→ **WHAT IS EXPECTED**: Within the entries below, find each line containing the word "sidebar" and copy it.

::: PROVIDED INFORMATION :::

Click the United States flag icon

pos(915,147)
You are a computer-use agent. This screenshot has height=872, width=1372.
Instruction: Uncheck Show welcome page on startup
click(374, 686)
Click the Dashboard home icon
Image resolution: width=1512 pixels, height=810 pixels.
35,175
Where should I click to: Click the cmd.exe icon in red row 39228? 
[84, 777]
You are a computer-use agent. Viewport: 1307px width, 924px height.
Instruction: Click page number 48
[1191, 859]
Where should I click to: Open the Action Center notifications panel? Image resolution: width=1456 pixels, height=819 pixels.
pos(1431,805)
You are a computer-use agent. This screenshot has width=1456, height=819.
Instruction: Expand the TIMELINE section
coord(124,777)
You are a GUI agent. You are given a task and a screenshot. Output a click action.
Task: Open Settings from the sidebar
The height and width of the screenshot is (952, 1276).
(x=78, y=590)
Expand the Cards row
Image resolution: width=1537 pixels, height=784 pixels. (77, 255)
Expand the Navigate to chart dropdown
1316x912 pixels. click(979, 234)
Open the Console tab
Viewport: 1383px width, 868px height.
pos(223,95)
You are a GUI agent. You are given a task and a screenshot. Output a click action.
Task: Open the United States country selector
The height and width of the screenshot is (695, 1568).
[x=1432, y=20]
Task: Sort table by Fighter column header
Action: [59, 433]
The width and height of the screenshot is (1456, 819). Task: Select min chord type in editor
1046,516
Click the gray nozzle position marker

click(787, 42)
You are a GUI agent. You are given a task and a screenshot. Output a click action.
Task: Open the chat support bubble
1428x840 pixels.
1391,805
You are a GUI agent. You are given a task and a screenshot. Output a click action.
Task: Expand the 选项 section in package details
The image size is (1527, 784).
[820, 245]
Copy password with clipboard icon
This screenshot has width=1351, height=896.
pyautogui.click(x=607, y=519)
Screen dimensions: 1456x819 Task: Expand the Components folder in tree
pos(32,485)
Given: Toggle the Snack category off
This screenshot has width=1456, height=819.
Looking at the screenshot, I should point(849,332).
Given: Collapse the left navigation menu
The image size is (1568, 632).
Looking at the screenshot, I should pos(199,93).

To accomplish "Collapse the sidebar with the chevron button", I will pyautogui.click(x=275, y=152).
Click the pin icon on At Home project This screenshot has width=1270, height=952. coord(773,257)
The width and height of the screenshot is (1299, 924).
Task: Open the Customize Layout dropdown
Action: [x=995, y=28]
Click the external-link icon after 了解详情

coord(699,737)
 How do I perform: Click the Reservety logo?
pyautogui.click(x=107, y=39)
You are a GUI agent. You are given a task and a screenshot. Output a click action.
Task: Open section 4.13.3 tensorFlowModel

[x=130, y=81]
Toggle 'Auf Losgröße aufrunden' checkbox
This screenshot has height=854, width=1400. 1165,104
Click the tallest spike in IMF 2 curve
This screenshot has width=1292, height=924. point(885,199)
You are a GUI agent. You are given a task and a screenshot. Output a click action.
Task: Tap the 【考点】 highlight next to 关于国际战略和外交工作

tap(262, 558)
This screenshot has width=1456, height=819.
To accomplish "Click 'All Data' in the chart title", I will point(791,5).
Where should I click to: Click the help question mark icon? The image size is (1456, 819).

:::

→ **ANSWER AREA**:
Task: Open Settings from the sidebar
To accomplish "Collapse the sidebar with the chevron button", I will pyautogui.click(x=275, y=152).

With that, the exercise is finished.